2 -O presente decreto-lei define, ainda, o modelo de governação do Plano Estratégico da Política Agrícola Comum para Portugal - PEPAC Portugal (PEPAC) para o período de 1 de janeiro de 2023 a 31 de dezembro de 2027, e estabelece a estrutura orgânica relativa ao exercício das funções de gestão, coordenação, acompanhamento, pagamento, certificação, controlo, informação, e avaliação, nos termos dos regulamentos europeus, designadamente do Regulamento (UE) 2021/2115 do Parlamento Europeu e do Conselho, de 2 de dezembro de 2021, e do Regulamento (UE) 2021/2116 do Parlamento Europeu e do Conselho, de 2 de dezembro de 2021, que consta do capítulo ix do presente decreto-lei.
3 -O disposto no presente decreto-lei aplica-se, com as devidas adaptações, aos programas que contribuem para o objetivo de cooperação territorial europeia (Interreg), no respeito pela prevalência do princípio de acordo entre os Estados-Membros que os integram e a Comissão Europeia.
4 -O disposto no presente decreto-lei aplica-se supletivamente e com as necessárias adaptações a outros fundos europeus.

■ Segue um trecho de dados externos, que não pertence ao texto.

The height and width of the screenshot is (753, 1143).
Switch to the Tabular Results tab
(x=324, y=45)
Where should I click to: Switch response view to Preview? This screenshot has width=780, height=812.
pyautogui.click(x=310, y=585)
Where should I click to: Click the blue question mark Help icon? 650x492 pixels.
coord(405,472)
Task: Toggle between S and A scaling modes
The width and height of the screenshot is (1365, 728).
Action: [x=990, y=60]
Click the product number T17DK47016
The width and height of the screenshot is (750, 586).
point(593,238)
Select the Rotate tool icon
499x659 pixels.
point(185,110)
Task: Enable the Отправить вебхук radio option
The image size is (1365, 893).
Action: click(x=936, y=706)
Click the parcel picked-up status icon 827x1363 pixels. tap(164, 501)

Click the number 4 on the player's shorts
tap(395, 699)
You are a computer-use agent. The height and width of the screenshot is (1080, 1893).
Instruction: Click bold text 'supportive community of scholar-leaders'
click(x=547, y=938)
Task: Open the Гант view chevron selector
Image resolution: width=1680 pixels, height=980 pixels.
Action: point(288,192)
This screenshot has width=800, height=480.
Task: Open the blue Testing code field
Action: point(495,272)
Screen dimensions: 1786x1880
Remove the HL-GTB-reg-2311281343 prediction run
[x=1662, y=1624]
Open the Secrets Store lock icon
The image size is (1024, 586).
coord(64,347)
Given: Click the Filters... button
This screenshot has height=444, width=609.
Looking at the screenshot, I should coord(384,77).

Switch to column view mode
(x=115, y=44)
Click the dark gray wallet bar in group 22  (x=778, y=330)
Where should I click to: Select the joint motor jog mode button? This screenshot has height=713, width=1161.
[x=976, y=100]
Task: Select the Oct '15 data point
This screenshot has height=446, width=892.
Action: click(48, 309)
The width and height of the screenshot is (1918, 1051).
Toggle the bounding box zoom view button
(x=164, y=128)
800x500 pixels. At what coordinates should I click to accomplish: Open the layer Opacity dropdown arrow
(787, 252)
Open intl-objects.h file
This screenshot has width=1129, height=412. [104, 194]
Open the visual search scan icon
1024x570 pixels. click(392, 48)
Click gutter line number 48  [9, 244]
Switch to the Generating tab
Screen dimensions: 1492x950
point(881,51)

5 -O disposto no presente decreto-lei aplica-se com as necessárias adaptações às Regiões Autónomas dos Açores e da Madeira, constando de regulamentação própria as dimensões de coordenação política regional e de gestão regional dos respetivos programas, sem prejuízo das competências das autoridades nacionais relativas a certificação, pagamentos, auditoria, monitorização e avaliação, comunicação, sistemas de informação e controlo.